Narrado por Mia Walker

Eu já tinha ouvido falar do inferno, lido sobre ele em livros, ouvido padres pregarem em igrejas lotadas. Mas nunca imaginei que o inferno pudesse ter cheiro de mofo, chão de terra batida e correntes frias que cortavam a pele. Nunca imaginei que o inferno seria solitário, cruel e silencioso como esse buraco onde eu estava enfiada. E que o demônio teria olhos tão azuis quanto o céu de inverno.

Minha infância nunca foi digna de contos de fada. Minha mãe morreu quando nasci, e o que sobrou para mim foi a presença fria de babás pagas e olhares carregados de indiferença do meu pai e do meu irmão mais velho.
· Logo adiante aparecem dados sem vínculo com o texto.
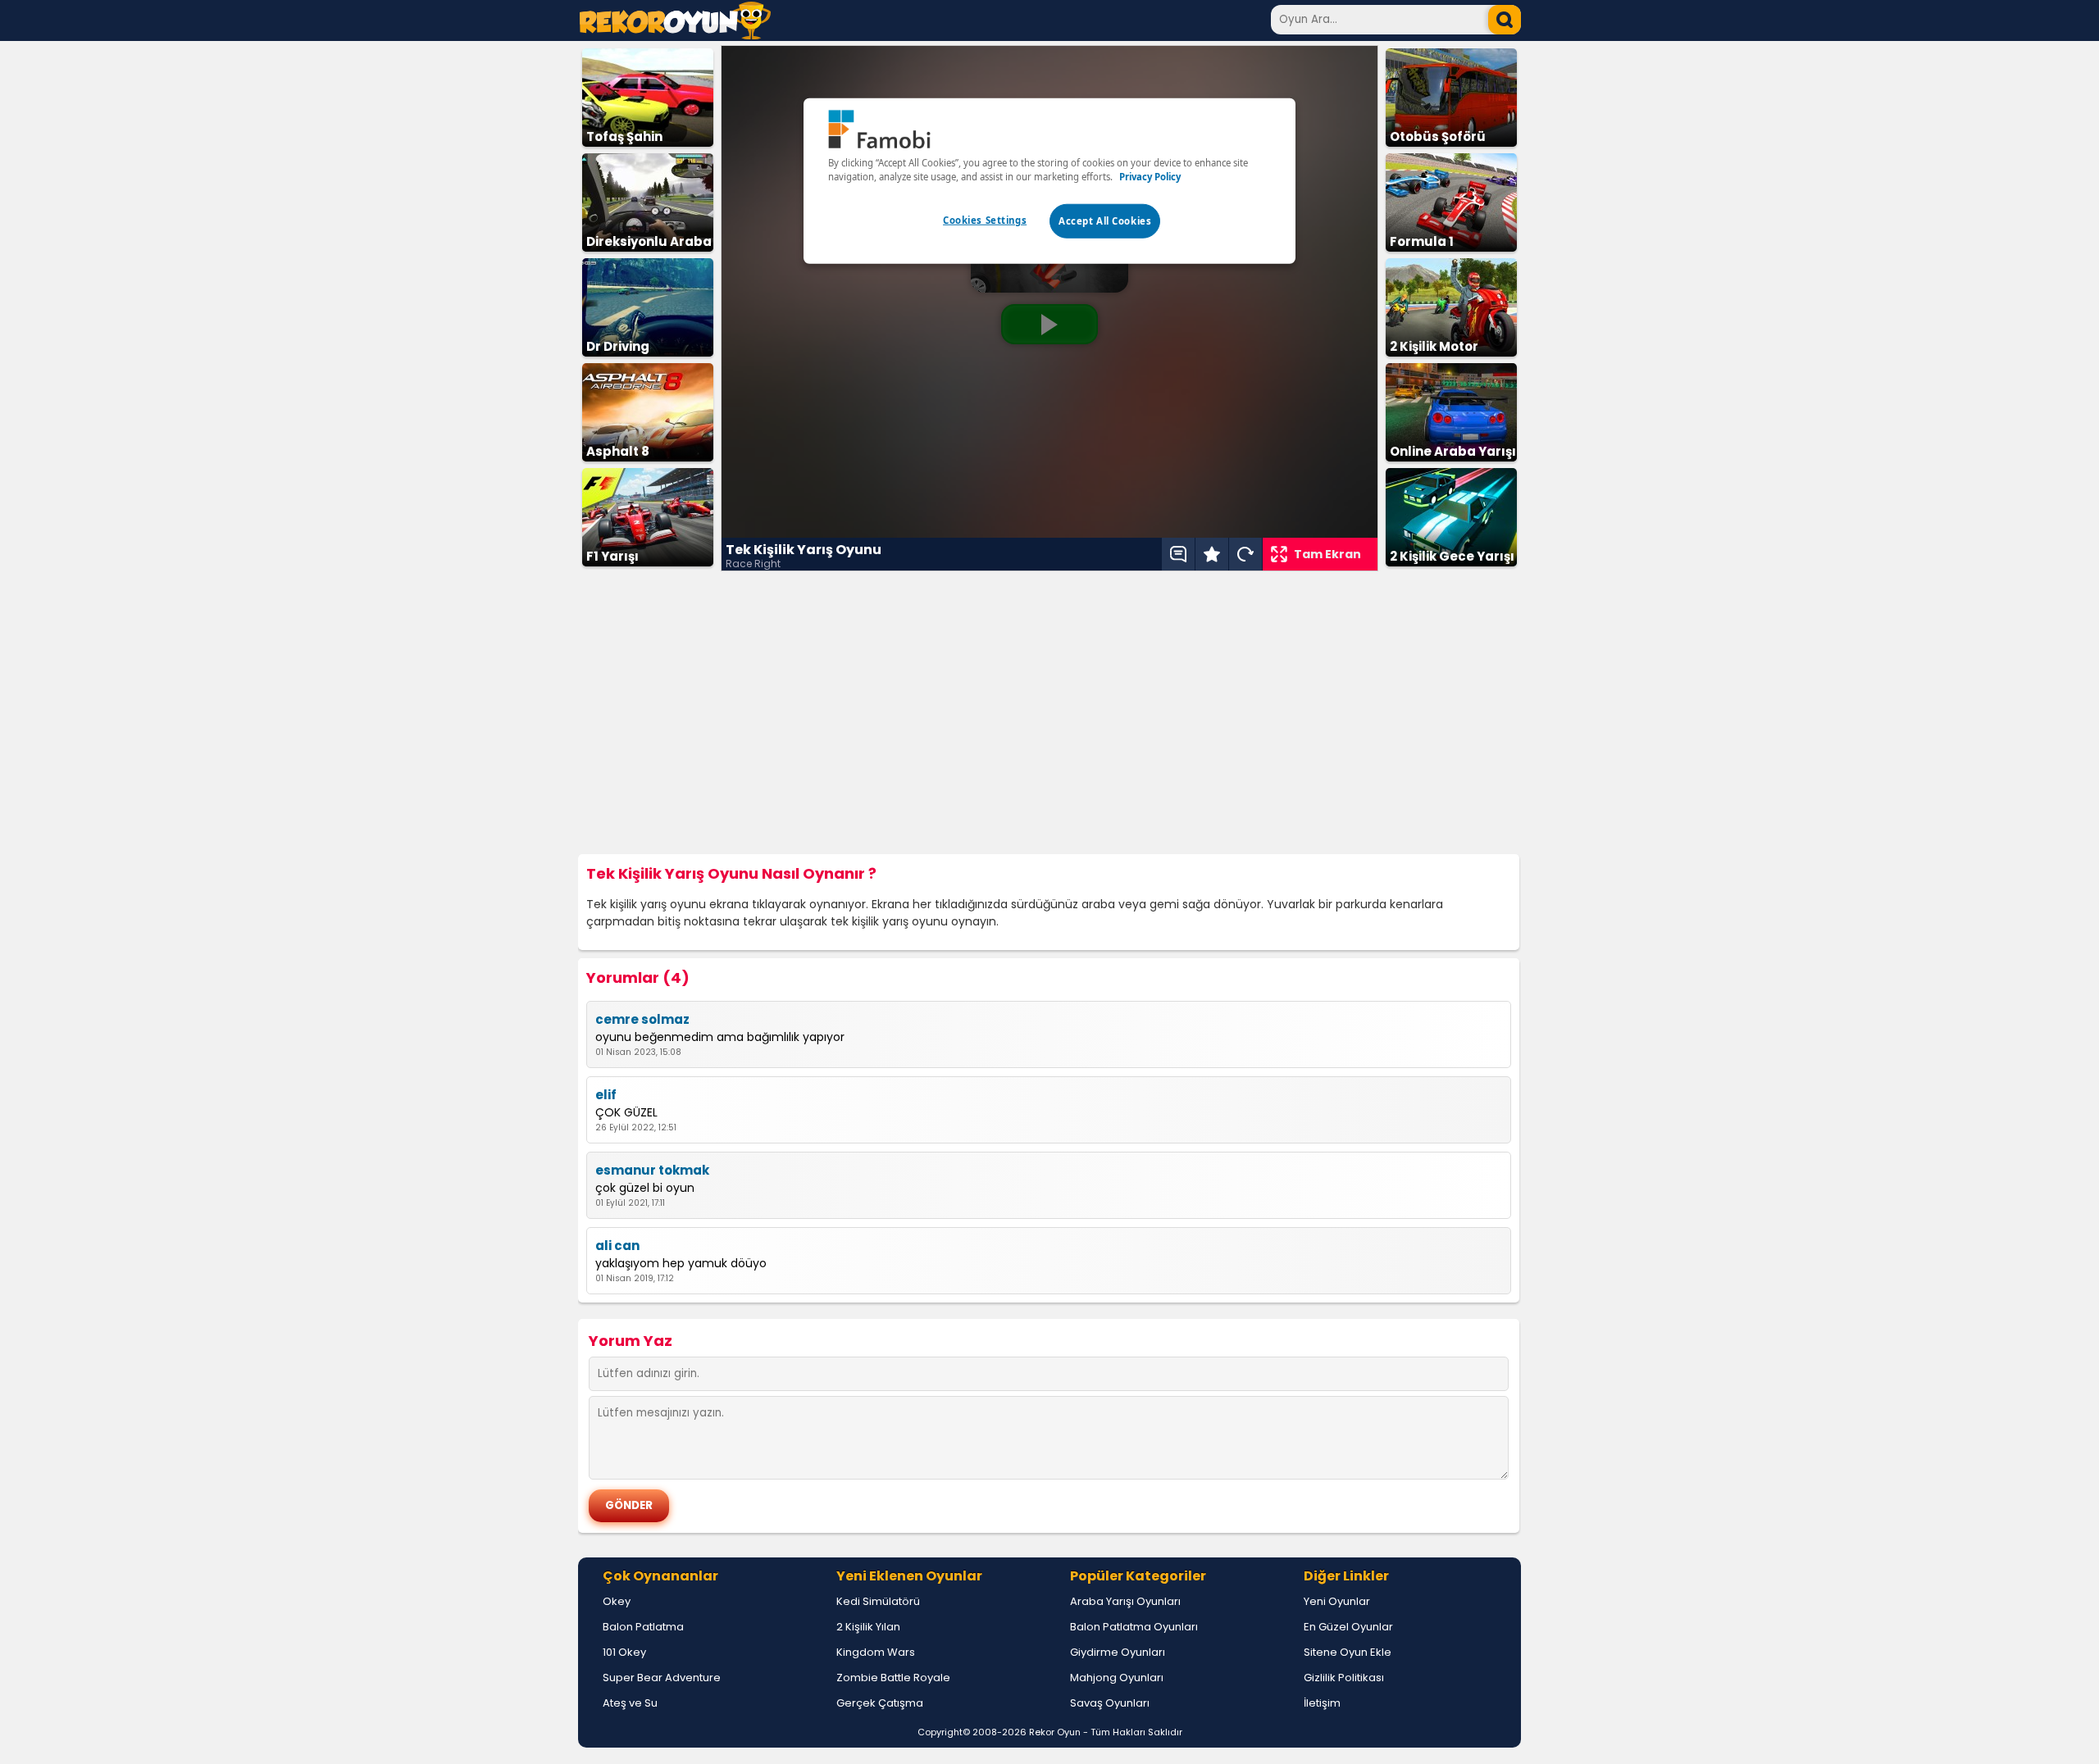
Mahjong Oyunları (1116, 1677)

Cresci cercada de luxo, mas privada do que realmente importava: amor. E mesmo assim, mesmo agora, trancada nesse lugar imundo, algo dentro de mim insistia em acreditar que meu pai viria me procurar. Era irracional, talvez patético, mas era a única esperança à qual eu conseguia me agarrar.

Já tinha passado uma noite inteira e metade de um dia desde que aquele homem me arrancara da minha vida. Meus pulsos doíam de tanto puxar as correntes, meu estômago se contorcia em cólicas de fome, e meus lábios estavam rachados de sede. Ele havia me deixado aqui como quem esquece uma boneca quebrada em um canto escuro, sem comida, sem água, sem sequer olhar para trás. Eu estava exausta, mas o medo me mantinha acordada.

O ranger da porta me despertou de um torpor que não sabia ser sono ou desespero. A figura dele surgiu na penumbra, alta, ameaçadora, carregando uma vela acesa na mão. A chama tremeluzente jogava sombras dançantes nas paredes sujas, tornando tudo ainda mais macabro. Meu coração disparou, mas eu obriguei minha voz a sair.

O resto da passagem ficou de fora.